▶ EXTRACT TO READ
7. Let $T \in \cal{L}(\mathbb{R}^2)$ be defined by

$$T \left( \begin{array}{c} x \\ y \end{array} \right) = \left( \begin{array}{c} x \\ x+y \end{array} \right),~~\rm{~for ~all~} \left( \begin{array}{c} x \\ y \end{array} \right) \in \mathbb{R}^2.$$

Define two real numbers $\lambda_+$ and $\lambda_−$ as follows:

$$\lambda_+=\frac{1+\sqrt{5}}{2}, ~~ \lambda_-=\frac{1-\sqrt{5}}{2}.$$

(a) Find the matrix of $T$ with respect to the canonical basis for $\mathbb{R}^2$ (both as the domain and the codomain of $T$ ; call this matrix $A$).
(b) Verify that $\lambda_+$ and $\lambda_−$ are eigenvalues of $T$ by showing that $v_+$ and $v_−$ are eigen-
vectors, where

$$v_+ = \left( \begin{array}{c} 1 \\ \lambda_+ \end{array} \right),~~ v_- = \left( \begin{array}{c} 1 \\ \lambda_- \end{array} \right).$$

(c) Show that $(v_+ , v_− )$ is a basis of $\mathbb{R}^2.$
(d) Find the matrix of $T$ with respect to the basis $(v_+ , v_− )$ for $\mathbb{R}^2$ (both as the domain
and the codomain of $T$ ; call this matrix $B$).

▶ REQUIRED WORK
A: In the exercise on the linear map T, what letter is given to the matrix of T with respect to the basis (v₊, v₋)?
B: Repeat the rows, beginning at the line containing "Click the Google logo" and going on through the end of the rows, substituting "capture" for "screenshot" and changing nothing else. Omit the pictures.

(Data listing)
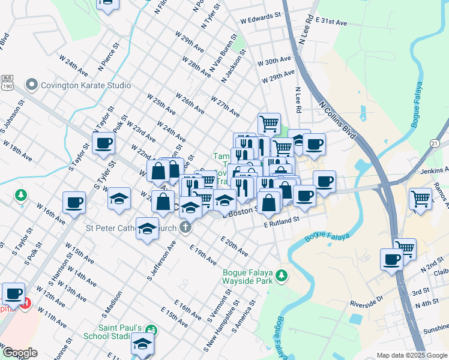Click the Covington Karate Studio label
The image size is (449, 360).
click(85, 85)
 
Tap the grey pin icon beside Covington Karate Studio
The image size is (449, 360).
click(32, 85)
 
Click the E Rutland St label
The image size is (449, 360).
click(282, 221)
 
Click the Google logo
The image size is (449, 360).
click(20, 353)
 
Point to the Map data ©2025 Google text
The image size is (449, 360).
click(411, 355)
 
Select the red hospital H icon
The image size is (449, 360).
click(25, 305)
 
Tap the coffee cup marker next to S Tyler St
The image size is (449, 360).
click(103, 144)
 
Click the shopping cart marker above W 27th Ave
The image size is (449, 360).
click(270, 124)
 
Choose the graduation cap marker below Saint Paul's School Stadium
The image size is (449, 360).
click(142, 344)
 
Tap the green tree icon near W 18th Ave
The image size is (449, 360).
click(21, 195)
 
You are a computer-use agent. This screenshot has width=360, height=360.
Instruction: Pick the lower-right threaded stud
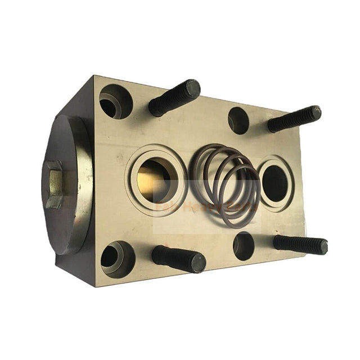point(299,244)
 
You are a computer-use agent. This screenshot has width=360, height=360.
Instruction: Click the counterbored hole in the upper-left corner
point(115,101)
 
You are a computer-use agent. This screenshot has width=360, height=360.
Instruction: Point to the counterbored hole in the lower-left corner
point(117,259)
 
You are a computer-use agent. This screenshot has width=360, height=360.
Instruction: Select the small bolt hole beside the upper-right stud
point(238,120)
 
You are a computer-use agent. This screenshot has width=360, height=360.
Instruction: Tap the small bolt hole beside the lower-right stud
point(244,246)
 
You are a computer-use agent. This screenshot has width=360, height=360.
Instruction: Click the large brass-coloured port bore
point(156,179)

▶ OUTPUTS
A: B

B:
Click the Google logo
The image size is (449, 360).
click(20, 353)
 
Point to the Map data ©2025 Google text
The image size is (449, 360).
click(411, 355)
 
Select the red hospital H icon
The image size is (449, 360).
click(25, 305)
 
Tap the coffee cup marker next to S Tyler St
The image size is (449, 360).
click(103, 144)
 
Click the shopping cart marker above W 27th Ave
The image size is (449, 360).
click(270, 124)
 
Choose the graduation cap marker below Saint Paul's School Stadium
The image size is (449, 360).
click(142, 344)
 
Tap the green tree icon near W 18th Ave
The image size is (449, 360).
click(21, 195)
 
You are a computer-use agent. This capture has width=360, height=360.
Instruction: Pick the lower-right threaded stud
point(299,244)
 
You are a computer-use agent. This capture has width=360, height=360.
Instruction: Click the counterbored hole in the upper-left corner
point(115,101)
 
You are a computer-use agent. This capture has width=360, height=360.
Instruction: Point to the counterbored hole in the lower-left corner
point(117,259)
 
You are a computer-use agent. This capture has width=360, height=360.
Instruction: Select the small bolt hole beside the upper-right stud
point(238,120)
 
You are a computer-use agent. This capture has width=360, height=360.
Instruction: Tap the small bolt hole beside the lower-right stud
point(244,246)
 
You are a computer-use agent. This capture has width=360, height=360.
Instruction: Click the large brass-coloured port bore
point(156,179)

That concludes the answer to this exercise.